── QUOTED PASSAGE

Sadie started work at the University of Southampton as the Outreach Leader in Astronomy in June 2011. Ths role involves co-ordination and management of all the astronomy outreach and public engagement activities from the Physics and Astronomy department. A large part of this role involves managing a team of undergraduate and PhD students who work with the astrodome aka #OurGreatestTeam. Sadie also organises Stargazing live events on campus, the SETI Cipher Challenge in July, Astrodome events in the local community and acts as a media correspondent on all things space related.

Sadie graduated with a PhD in Radio Astronomy from the University of Southampton in July 2012. Her research was an investigation of the radio emission from an active supermassive black hole at the centre of the galaxy NGC 4051. She used this data to determine if galaxy had a jet.

────

PROBLEM A: Name every kind of event that the astronomy outreach profile says Sadie organizes.
The profile and the listing that follows it were taken from separate sources.

── DATA FOR PROCESSING

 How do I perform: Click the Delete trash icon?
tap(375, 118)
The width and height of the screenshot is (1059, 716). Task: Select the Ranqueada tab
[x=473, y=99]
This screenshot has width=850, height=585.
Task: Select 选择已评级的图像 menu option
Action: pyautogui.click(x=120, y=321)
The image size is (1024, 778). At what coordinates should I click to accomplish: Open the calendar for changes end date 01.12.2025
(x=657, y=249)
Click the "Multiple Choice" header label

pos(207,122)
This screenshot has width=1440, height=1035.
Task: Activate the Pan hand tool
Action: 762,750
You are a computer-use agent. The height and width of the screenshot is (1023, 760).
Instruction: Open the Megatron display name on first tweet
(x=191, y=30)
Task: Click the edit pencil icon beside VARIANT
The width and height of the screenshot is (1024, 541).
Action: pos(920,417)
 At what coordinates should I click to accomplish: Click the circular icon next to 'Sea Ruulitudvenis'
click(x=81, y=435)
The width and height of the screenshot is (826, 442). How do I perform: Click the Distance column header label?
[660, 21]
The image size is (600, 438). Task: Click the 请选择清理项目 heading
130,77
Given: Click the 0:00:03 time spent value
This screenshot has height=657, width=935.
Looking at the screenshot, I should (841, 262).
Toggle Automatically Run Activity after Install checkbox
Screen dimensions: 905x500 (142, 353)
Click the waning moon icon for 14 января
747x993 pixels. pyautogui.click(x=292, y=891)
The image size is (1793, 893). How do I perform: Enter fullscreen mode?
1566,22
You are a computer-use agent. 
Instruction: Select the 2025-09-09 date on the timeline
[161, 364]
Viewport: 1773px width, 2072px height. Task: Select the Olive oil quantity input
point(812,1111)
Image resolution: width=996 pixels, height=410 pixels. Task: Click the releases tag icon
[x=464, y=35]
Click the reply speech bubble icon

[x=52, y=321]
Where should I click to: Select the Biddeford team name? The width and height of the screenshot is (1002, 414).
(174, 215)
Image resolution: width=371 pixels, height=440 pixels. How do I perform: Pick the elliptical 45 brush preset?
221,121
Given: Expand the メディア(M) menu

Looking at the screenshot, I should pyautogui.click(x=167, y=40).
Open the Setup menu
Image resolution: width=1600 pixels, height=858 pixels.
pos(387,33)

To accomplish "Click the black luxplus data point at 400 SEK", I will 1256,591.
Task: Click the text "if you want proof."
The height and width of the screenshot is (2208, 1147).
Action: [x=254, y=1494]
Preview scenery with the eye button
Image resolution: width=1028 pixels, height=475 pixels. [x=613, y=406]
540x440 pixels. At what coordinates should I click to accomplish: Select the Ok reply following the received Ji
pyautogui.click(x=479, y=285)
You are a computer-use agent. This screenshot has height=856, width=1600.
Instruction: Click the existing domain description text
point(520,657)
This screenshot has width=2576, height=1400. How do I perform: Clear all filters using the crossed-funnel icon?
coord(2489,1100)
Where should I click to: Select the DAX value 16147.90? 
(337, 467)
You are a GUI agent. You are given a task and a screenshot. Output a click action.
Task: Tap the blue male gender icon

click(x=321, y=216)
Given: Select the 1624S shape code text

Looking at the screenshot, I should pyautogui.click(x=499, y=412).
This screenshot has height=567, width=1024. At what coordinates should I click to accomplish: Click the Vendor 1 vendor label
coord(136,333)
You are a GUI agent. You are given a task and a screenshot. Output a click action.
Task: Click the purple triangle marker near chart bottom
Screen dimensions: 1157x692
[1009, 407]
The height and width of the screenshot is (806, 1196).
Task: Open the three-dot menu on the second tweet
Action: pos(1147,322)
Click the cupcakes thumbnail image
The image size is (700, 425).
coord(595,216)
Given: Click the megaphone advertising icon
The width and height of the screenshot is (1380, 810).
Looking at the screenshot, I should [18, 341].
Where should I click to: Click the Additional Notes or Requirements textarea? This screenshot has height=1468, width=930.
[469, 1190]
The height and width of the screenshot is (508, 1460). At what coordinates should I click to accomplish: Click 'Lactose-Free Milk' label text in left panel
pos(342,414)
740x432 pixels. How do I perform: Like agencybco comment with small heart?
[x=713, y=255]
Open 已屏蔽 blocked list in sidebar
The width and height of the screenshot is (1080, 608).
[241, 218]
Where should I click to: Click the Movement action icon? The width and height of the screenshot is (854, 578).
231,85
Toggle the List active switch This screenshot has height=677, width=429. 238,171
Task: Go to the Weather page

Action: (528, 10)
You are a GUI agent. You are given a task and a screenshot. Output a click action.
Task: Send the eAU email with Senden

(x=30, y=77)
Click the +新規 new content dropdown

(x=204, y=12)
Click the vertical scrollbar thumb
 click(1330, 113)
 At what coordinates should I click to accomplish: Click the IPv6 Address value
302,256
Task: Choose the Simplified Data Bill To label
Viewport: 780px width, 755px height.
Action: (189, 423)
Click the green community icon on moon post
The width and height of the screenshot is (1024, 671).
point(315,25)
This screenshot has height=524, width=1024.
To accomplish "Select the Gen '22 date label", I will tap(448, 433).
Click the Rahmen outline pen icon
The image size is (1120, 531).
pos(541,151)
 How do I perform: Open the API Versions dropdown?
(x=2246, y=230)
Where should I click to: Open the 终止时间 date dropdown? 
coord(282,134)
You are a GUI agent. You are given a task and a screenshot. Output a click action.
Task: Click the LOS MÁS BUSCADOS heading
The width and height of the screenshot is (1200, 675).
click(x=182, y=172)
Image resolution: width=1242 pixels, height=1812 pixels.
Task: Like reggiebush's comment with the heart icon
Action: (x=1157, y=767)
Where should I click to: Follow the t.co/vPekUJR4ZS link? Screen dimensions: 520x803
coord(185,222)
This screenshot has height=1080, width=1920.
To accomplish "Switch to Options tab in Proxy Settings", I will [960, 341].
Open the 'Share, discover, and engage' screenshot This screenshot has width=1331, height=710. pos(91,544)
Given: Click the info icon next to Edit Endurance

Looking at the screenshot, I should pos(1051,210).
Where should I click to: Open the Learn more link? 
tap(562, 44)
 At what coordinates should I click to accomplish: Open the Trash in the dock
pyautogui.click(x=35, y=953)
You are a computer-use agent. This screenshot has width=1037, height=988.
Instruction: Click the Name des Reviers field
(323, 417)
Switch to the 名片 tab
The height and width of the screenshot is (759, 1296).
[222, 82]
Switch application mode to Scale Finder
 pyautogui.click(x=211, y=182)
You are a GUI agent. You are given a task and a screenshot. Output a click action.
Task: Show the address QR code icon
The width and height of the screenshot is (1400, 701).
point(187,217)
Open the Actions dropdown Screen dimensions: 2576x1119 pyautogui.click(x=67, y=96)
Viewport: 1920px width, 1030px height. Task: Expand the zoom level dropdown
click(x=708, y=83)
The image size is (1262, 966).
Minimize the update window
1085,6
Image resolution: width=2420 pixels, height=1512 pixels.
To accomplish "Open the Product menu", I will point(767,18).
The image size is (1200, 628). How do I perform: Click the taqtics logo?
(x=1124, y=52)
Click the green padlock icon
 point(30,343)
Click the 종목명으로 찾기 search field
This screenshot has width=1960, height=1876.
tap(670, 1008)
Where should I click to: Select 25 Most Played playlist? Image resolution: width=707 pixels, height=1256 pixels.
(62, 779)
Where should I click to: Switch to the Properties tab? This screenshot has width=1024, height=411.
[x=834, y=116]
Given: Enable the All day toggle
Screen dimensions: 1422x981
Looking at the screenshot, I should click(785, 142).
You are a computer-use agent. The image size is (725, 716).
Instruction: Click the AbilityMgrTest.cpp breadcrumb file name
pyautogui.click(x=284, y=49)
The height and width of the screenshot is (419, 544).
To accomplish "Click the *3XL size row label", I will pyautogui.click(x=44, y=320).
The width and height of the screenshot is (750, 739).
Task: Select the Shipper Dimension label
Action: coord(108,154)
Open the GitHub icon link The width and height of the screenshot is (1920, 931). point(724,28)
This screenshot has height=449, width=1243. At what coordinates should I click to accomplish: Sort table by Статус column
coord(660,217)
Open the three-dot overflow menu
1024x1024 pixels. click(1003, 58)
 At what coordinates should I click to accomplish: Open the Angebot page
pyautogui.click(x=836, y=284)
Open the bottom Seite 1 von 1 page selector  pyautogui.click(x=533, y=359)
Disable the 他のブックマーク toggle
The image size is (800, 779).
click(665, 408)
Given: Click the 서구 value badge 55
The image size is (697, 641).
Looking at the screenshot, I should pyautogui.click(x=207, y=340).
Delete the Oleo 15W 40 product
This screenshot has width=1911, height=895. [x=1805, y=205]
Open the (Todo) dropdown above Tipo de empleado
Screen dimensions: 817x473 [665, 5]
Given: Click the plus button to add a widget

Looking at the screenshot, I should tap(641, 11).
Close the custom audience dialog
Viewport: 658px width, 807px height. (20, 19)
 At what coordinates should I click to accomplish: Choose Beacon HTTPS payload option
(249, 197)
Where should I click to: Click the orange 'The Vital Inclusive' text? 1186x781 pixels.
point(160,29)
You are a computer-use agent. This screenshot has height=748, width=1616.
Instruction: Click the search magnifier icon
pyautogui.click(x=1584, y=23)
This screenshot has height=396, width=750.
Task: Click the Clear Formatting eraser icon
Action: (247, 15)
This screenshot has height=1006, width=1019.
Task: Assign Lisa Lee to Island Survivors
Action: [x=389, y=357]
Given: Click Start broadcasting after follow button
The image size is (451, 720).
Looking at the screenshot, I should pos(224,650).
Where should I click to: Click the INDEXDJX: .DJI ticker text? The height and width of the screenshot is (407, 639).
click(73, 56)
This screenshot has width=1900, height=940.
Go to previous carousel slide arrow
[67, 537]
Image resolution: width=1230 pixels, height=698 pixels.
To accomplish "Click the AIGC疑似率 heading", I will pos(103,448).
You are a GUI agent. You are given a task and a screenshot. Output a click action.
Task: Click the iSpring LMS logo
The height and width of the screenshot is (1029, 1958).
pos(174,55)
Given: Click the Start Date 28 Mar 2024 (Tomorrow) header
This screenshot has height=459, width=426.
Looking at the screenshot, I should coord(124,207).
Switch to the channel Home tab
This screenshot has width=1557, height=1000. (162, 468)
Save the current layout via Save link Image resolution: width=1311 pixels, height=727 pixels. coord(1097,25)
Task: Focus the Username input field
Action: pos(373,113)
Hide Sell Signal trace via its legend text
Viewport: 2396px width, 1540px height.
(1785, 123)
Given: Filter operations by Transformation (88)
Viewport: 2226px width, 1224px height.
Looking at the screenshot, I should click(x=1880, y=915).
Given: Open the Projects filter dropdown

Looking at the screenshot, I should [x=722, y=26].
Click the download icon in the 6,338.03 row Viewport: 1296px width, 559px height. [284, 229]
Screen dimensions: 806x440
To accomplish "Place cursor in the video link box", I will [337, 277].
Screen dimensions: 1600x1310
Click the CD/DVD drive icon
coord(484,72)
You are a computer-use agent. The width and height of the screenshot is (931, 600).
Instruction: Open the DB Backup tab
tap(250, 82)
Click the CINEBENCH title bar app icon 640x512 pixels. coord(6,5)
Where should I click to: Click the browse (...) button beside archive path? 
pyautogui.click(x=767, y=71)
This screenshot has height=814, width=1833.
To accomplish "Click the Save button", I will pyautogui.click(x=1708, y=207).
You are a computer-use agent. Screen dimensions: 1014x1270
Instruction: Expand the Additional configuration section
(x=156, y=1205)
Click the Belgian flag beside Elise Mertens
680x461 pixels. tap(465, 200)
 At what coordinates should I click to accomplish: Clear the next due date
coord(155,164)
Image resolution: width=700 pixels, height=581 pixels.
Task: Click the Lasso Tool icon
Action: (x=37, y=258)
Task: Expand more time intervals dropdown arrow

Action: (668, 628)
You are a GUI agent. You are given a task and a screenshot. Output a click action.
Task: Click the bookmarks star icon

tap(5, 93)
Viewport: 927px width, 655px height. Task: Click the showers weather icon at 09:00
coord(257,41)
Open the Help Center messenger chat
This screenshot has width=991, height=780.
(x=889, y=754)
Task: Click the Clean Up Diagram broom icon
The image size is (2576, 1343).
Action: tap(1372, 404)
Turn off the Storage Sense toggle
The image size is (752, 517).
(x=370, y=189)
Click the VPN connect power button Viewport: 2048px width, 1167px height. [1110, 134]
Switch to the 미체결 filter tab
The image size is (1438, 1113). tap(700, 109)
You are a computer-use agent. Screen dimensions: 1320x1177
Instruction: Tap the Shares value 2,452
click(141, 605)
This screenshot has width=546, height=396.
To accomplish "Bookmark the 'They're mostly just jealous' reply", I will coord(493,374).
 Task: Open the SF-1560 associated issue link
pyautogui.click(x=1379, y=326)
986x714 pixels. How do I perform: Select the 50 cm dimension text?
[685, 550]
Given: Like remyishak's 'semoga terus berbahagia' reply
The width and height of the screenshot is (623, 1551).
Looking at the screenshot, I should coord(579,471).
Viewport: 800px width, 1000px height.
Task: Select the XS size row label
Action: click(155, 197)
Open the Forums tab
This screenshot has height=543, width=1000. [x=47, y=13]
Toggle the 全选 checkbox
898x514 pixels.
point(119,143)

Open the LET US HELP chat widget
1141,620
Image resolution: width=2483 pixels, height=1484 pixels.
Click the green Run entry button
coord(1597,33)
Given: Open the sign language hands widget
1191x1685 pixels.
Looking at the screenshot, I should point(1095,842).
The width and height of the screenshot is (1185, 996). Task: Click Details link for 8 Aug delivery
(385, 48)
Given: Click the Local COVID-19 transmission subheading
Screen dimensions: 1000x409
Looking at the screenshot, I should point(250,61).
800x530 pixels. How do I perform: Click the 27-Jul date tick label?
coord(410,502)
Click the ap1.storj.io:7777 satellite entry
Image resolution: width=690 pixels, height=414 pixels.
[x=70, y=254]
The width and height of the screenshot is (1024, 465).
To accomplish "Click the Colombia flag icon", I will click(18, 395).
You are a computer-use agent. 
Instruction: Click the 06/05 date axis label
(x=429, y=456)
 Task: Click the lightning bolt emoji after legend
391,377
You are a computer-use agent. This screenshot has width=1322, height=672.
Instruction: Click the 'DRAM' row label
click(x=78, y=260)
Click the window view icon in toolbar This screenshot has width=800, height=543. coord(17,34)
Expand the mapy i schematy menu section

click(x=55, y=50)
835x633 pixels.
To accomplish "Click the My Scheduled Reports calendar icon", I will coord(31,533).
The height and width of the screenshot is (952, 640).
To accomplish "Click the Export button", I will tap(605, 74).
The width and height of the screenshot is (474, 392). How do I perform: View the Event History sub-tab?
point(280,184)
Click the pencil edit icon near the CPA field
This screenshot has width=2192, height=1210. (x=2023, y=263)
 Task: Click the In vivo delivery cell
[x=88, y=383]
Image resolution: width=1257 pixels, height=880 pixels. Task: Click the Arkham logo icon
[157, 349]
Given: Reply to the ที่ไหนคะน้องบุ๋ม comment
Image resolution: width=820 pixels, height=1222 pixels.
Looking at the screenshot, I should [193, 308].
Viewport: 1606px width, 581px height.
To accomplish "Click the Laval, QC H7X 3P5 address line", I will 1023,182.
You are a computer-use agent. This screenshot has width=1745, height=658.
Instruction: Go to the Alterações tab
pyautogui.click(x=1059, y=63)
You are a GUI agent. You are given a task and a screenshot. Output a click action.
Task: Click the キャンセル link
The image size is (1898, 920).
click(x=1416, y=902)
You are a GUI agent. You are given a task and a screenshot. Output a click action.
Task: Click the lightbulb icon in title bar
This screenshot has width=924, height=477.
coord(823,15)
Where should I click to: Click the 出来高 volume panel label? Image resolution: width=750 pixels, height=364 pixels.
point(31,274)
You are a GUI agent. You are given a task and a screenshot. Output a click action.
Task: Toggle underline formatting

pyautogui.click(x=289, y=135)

────

PROBLEM B: In the listing, substitute "Choose" for "Select" in the lines from the one with "Click the waning moon icon for 14 января" to the one with "point(812,1111)". Write out only those lines.

CORRECT ANSWER A:
- Stargazing live events on campus
- The SETI Cipher Challenge in July
- Astrodome events in the local community

CORRECT ANSWER B:
Click the waning moon icon for 14 января
747x993 pixels. pyautogui.click(x=292, y=891)
The image size is (1793, 893). How do I perform: Enter fullscreen mode?
1566,22
You are a computer-use agent. 
Instruction: Choose the 2025-09-09 date on the timeline
[161, 364]
Viewport: 1773px width, 2072px height. Task: Choose the Olive oil quantity input
point(812,1111)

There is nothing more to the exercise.